低资源双语方言词典归纳与大型语言模型 (Low-resource Bilingual Dialect Lexicon Induction with Large Language Models)

Bilingual word lexicons are crucial tools for multilingual natural language understanding and machine translation tasks, as they facilitate the mapping of words in one language to their synonyms in another language. To achieve this, numerous papers have explored bilingual lexicon induction (BLI) in high-resource scenarios, using a typical pipeline consisting of two unsupervised steps: bitext mining and word alignment, both of which rely on pre-trained large language models~(LLMs). In this paper, we present an analysis of the BLI pipeline for German and two of its dialects, Bavarian and Alemannic. This setup poses several unique challenges, including the scarcity of resources, the relatedness of the languages, and the lack of standardization in the orthography of dialects. To evaluate the BLI outputs, we analyze them with respect to word frequency and pairwise edit distance. Additionally, we release two evaluation datasets comprising 1,500 bilingual sentence pairs and 1,000 bilingual word pairs. They were manually judged for their semantic similarity for each Bavarian-German and Alemannic-German language pair.

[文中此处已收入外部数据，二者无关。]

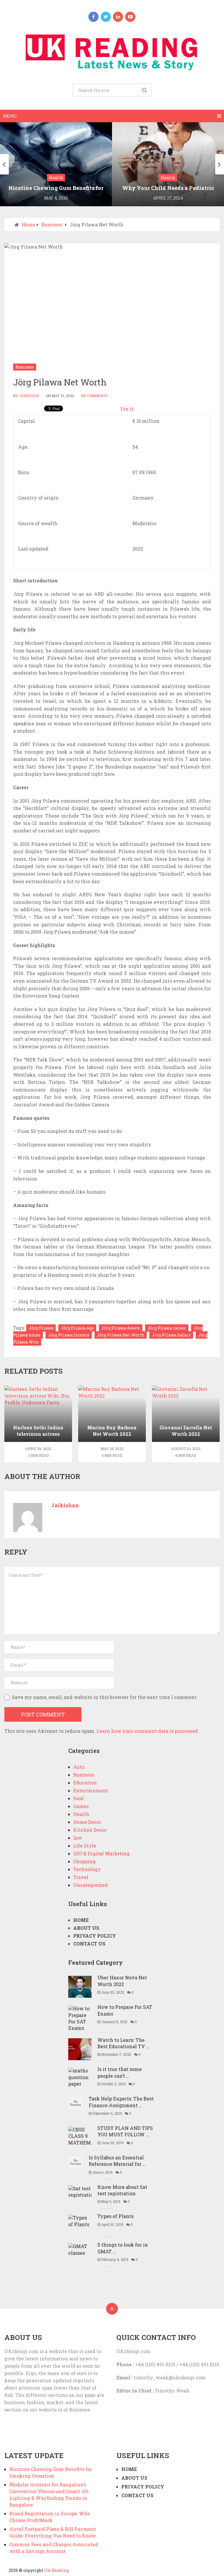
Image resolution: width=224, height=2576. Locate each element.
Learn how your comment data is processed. (148, 1731)
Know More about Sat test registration (122, 2190)
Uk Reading (56, 2570)
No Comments (94, 395)
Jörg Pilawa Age (77, 1328)
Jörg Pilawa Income (69, 1335)
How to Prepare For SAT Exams (124, 2010)
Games (81, 1806)
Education (85, 1782)
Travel (80, 1877)
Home (28, 224)
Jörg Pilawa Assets (120, 1328)
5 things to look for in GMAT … (122, 2248)
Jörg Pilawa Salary (171, 1335)
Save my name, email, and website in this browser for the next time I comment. (105, 1697)
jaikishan (29, 395)
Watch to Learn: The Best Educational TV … (123, 2043)
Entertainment (90, 1790)
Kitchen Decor (90, 1830)
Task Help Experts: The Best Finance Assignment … (121, 2101)
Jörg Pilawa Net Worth (120, 1335)
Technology (87, 1869)
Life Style (84, 1846)
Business (51, 224)
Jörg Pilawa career (166, 1328)
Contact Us (89, 1944)
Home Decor (87, 1822)
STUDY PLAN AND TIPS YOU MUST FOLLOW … (125, 2131)
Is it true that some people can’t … (119, 2072)
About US (86, 1928)
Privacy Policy (94, 1936)
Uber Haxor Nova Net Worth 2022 (122, 1980)
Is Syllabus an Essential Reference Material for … (117, 2160)
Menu (10, 115)
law (77, 1838)
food (78, 1798)
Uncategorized (90, 1885)
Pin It (127, 409)
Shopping (84, 1861)
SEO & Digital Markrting (101, 1853)
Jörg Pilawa (41, 1328)
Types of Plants (115, 2216)
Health (81, 1814)
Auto (78, 1767)
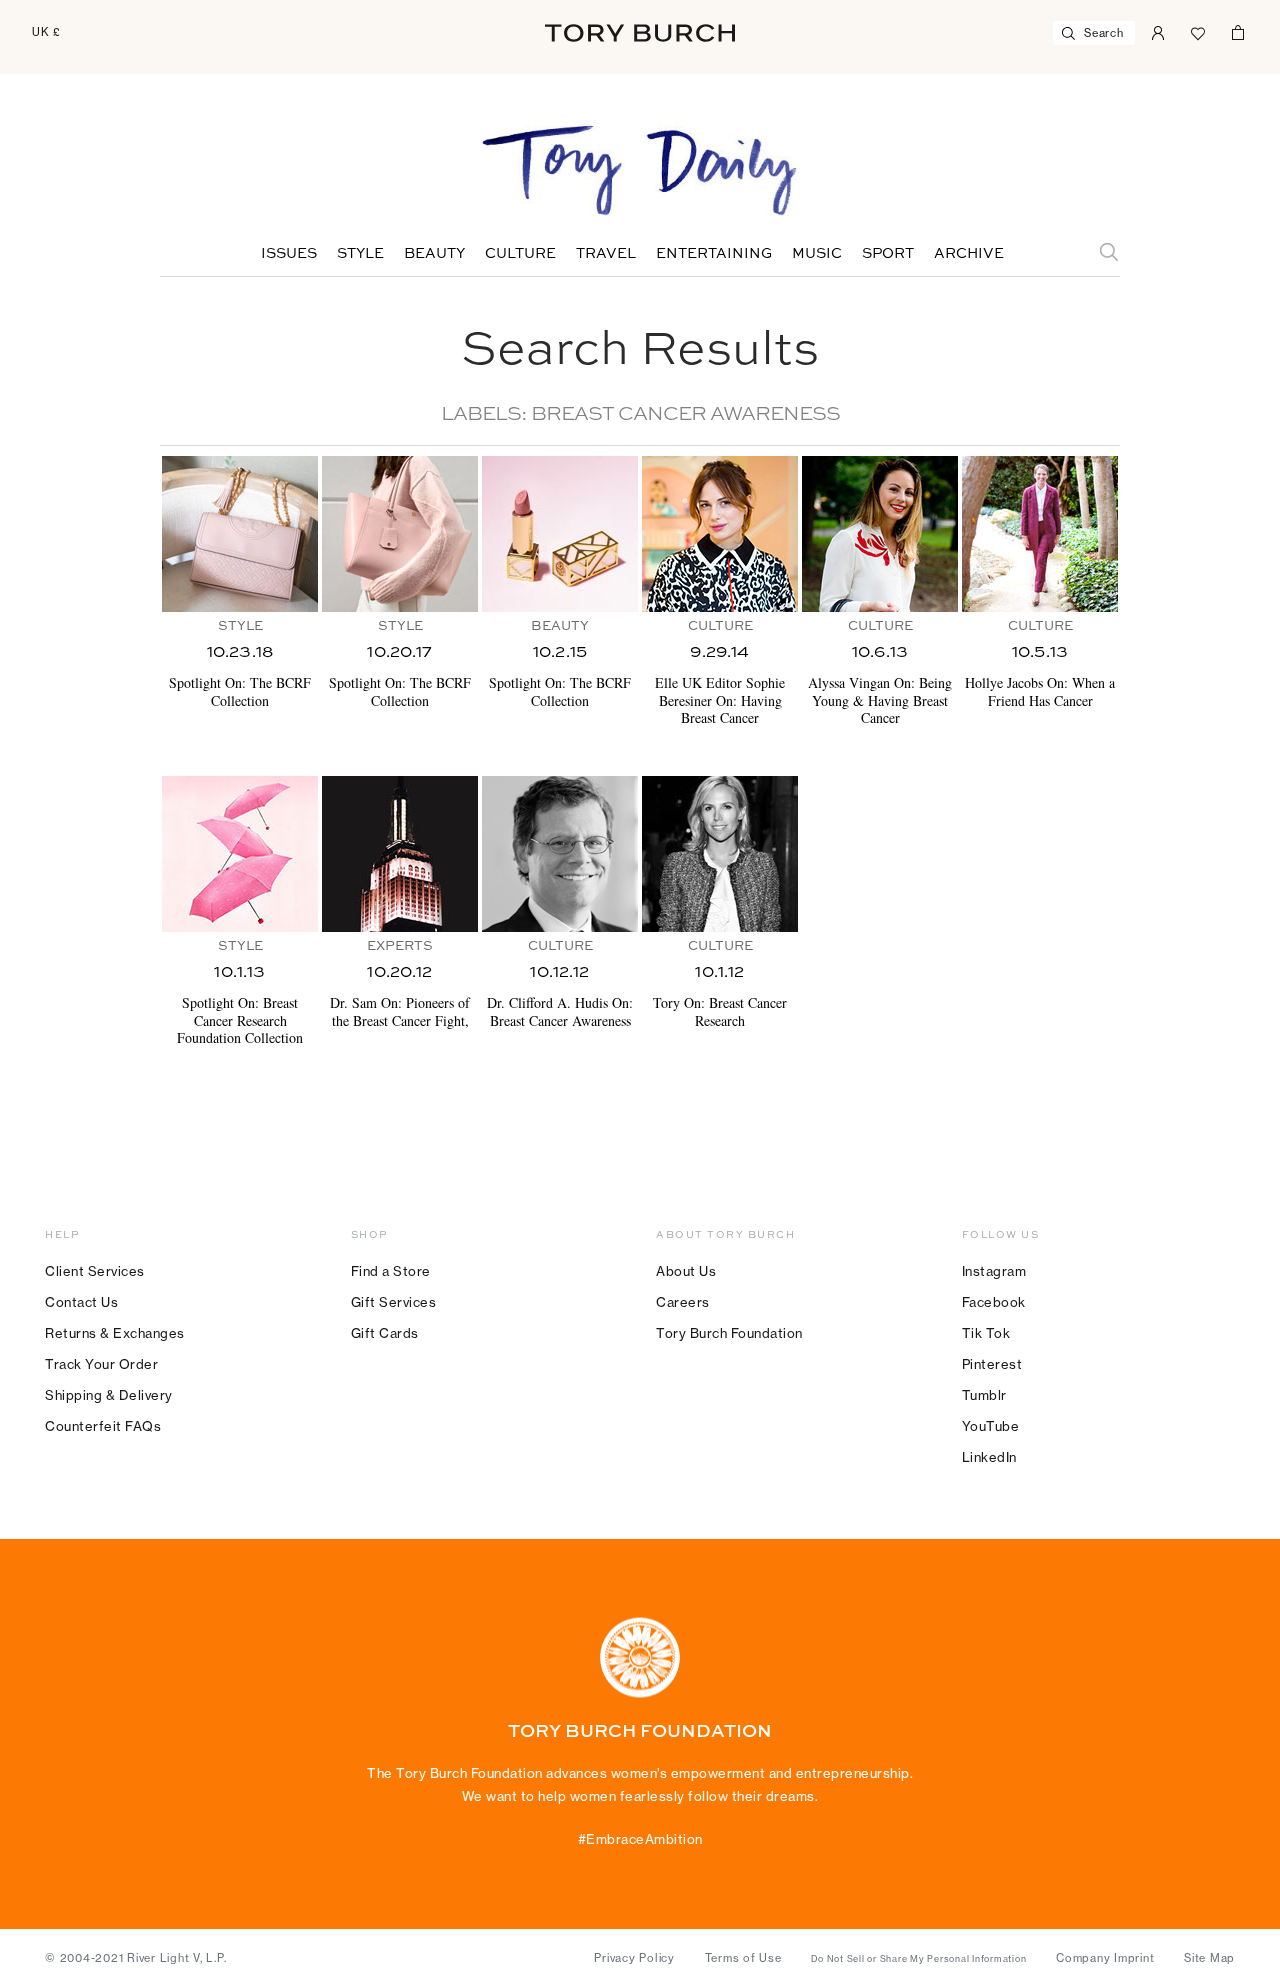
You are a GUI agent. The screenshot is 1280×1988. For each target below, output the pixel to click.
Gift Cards (385, 1333)
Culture (520, 254)
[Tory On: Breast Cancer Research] (720, 854)
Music (817, 254)
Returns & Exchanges (115, 1333)
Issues (289, 254)
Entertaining (714, 254)
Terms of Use (743, 1958)
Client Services (95, 1271)
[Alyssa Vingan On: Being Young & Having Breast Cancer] (880, 534)
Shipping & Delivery (109, 1395)
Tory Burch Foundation (729, 1333)
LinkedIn (989, 1457)
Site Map (1209, 1958)
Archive (969, 254)
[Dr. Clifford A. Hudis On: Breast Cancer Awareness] (560, 854)
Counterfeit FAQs (103, 1426)
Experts (400, 946)
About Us (686, 1271)
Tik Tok (986, 1333)
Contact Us (81, 1302)
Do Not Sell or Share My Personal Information (918, 1959)
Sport (888, 254)
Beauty (434, 254)
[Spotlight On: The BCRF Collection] (240, 534)
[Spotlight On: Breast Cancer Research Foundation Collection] (240, 854)
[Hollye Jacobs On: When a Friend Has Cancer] (1040, 534)
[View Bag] (1238, 31)
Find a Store (391, 1271)
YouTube (991, 1426)
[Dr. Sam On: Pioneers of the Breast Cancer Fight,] (400, 854)
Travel (606, 254)
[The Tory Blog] (640, 172)
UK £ (46, 32)
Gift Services (394, 1302)
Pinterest (992, 1364)
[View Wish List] (1198, 31)
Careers (683, 1302)
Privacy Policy (634, 1958)
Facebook (994, 1302)
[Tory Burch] (640, 33)
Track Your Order (101, 1364)
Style (360, 254)
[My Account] (1158, 31)
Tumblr (984, 1395)
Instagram (994, 1271)
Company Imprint (1105, 1958)
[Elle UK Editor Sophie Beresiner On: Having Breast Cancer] (720, 534)
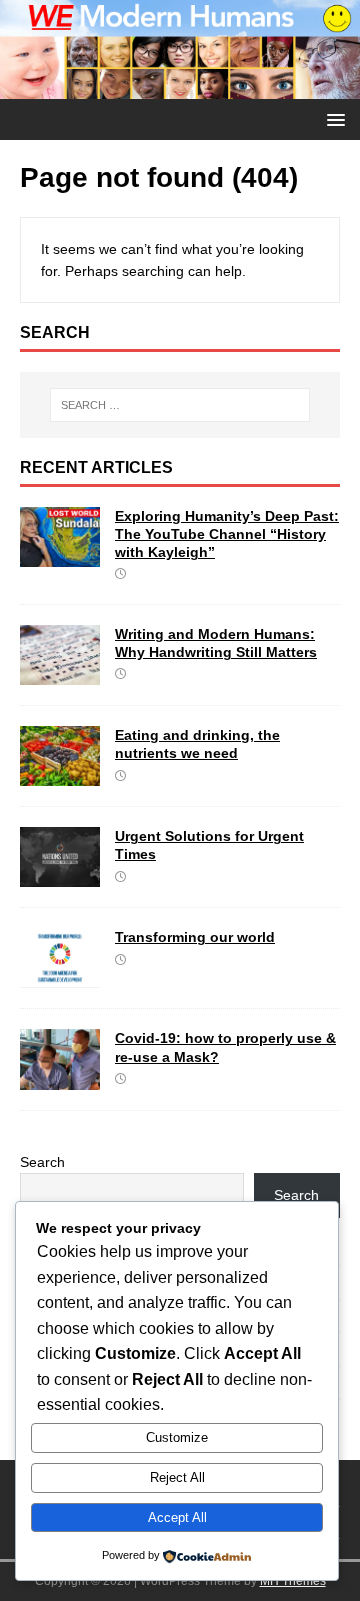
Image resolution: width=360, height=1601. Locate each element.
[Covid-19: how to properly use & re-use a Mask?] (60, 1078)
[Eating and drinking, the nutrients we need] (60, 775)
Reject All (177, 1477)
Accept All (177, 1517)
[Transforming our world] (60, 977)
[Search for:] (180, 405)
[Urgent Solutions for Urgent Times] (60, 876)
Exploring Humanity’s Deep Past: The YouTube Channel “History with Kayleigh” (227, 534)
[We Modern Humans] (180, 88)
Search (42, 1162)
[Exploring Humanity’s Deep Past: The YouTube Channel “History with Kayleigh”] (60, 556)
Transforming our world (195, 937)
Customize (177, 1437)
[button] (332, 118)
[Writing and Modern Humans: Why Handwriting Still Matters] (60, 674)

翻译：双语词汇表对于多语言的自然语言理解和机器翻译任务是至关重要的工具，因为它们可以将一个语言中的单词映射到另一个语言中的同义词。为了实现这一点，许多论文已经探索了高资源场景下的双语词汇表归纳，使用典型的管道包括两个无监督步骤：双语文本挖掘和单词对齐，这两个步骤都依赖于预训练的大型语言模型（LLM）。在本文中，我们提供了德语及其两种方言（巴伐利亚语和阿勒曼尼亚语）的双语词汇表归纳分析。这个设置面临着一些独特的挑战，包括资源稀缺、语言相关性以及方言正字法的缺乏标准化。为了评估双语词汇表归纳的输出，我们分析了它们与单词频率和配对编辑距离的关系。此外，我们发布了两个评估数据集，分别包含 1,500 个双语句子对和 1,000 个双语词语对。对于每个巴伐利亚语-德语和阿勒曼尼亚语-德语语言对，这些数据集被人工评估了它们的语义相似性。